Reducing Whole Body Inflammation?
Can you please explain why inflammation is now thought to be so harmful and what to do about whole-body inflammation?
Andrew Weil, M.D. | August 21, 2024
Inflammation is the body’s normal and healthy response to injury or attack by germs. We can see it, feel it, and measure it as local heat, redness, swelling, and pain. This is the body’s way of temporarily getting more nourishment and more immune activity into an area that needs them. But inflammation isn’t always helpful. It also has significant destructive potential, which we see when the immune system mistakenly targets the body’s own tissues in (autoimmune) diseases like type 1 diabetes, rheumatoid arthritis and lupus.
Whole-body inflammation refers to chronic, imperceptible, low-level inflammation. Mounting evidence suggests that over time this kind of inflammation sets the foundation for many serious, age-related diseases including heart disease, cancer and neurodegenerative conditions such as Alzheimer’s and Parkinson’s diseases. Evidence indicates that whole-body inflammation may also contribute to psychological disorders, especially depression. (For more on the connection between inflammation and depression, see my book Spontaneous Happiness.)
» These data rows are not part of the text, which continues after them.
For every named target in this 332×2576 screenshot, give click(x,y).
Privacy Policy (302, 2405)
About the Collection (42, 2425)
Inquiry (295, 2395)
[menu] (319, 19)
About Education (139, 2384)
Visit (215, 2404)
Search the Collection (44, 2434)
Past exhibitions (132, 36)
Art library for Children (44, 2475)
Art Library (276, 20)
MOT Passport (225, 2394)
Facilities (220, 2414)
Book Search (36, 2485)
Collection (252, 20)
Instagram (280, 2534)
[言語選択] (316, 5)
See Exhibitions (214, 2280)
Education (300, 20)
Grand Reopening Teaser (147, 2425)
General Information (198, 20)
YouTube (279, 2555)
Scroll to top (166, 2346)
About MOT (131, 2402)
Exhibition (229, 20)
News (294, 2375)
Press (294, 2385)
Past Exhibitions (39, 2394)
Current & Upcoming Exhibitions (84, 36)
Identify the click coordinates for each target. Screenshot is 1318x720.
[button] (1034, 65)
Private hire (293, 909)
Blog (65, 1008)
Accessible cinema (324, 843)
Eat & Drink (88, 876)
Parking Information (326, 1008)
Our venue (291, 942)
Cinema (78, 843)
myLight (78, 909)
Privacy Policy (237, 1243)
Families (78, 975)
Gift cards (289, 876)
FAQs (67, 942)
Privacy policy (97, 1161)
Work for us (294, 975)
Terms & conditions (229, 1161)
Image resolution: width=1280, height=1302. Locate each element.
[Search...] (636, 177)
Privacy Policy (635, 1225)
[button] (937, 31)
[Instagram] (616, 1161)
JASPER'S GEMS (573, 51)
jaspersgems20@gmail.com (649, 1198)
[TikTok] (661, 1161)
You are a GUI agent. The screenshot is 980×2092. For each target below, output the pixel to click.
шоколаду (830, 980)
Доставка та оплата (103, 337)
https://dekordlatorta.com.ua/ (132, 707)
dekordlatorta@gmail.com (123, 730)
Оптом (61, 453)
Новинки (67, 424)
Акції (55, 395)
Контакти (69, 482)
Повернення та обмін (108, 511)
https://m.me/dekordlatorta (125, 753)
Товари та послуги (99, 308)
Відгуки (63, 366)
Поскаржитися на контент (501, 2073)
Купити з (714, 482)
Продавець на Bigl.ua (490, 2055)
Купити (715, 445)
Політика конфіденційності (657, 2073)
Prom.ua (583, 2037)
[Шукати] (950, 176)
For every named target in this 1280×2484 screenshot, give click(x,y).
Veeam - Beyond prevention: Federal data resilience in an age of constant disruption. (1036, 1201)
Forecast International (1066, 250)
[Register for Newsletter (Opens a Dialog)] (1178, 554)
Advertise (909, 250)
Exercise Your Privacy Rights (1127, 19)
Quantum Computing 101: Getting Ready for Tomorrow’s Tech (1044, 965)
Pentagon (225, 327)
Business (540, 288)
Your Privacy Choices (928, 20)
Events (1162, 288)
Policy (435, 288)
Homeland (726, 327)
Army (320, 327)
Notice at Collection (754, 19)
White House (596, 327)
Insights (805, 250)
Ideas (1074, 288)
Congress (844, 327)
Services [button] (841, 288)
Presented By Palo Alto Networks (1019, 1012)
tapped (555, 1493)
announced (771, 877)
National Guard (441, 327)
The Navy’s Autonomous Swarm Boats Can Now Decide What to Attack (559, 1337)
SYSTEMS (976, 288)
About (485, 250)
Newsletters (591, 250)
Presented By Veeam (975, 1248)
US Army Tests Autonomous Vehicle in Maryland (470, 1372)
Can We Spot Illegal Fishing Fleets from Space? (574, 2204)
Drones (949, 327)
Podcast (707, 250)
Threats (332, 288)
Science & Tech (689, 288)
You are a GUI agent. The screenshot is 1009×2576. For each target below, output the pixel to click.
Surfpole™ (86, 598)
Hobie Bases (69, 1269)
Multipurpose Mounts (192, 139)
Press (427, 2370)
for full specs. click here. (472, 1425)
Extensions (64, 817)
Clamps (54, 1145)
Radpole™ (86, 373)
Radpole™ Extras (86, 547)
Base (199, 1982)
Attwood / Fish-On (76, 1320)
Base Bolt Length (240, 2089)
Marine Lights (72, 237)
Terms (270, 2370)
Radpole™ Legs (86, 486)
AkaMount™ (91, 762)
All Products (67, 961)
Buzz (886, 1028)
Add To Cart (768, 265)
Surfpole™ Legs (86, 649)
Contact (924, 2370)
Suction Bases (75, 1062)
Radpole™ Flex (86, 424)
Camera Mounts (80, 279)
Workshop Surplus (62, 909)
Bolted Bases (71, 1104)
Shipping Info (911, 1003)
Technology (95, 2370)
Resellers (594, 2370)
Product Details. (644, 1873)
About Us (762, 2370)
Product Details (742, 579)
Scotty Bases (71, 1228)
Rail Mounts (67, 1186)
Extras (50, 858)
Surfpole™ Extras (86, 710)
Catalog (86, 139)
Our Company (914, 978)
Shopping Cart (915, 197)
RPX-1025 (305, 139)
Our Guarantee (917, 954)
The occurrence of chronic inflammation is influenced by a sedentary lifestyle, too much stress, exposure to environmental toxins such as secondhand tobacco smoke, and even genetics. Diet has a huge impact, so much so that I believe that most people in our part of the world go through life in a pro-inflammatory state as a result of what they eat. I’m convinced that the single most important thing you can do to counter chronic inflammation is to stop eating refined, processed and manufactured foods.
You can also adopt an anti-inflammatory diet, as illustrated by my food pyramid. This isn’t a weight-loss diet (though you can lose weight if you follow it). Instead, it is designed to help you reduce chronic inflammation by eating fresh and healthful foods. One of the most important things the diet does is provide balanced amounts of omega-3 and omega-6 fatty acids. Most people consume an excess of omega-6 fatty acids, which the body uses to synthesize compounds that promote inflammation. You get a lot of omega-6 fatty acids from snack foods and fast foods. Omega-3 fatty acids – from oily fish, walnuts, flax, and hemp – have an anti-inflammatory effect.
If you look at the food pyramid on this site you’ll see that it emphasizes fruits and vegetables, whole grains, beans and legumes, fish and sea food, whole soy foods, and tells you how much of these foods to eat daily or weekly. You get a wide variety of fresh foods on this diet, and can have some red wine daily, if you so desire, and healthy sweet treats such as dark chocolate (make sure it has a minimum content of 70 percent cocoa). Along with influencing inflammation in a productive way, this diet will provide steady energy and ample vitamins, minerals, essential fatty acids, dietary fiber, and protective phytonutrients. What’s more, I think you’ll enjoy it.
Andrew Weil, M.D.
Originally Posted October 2011. Updated August 2024.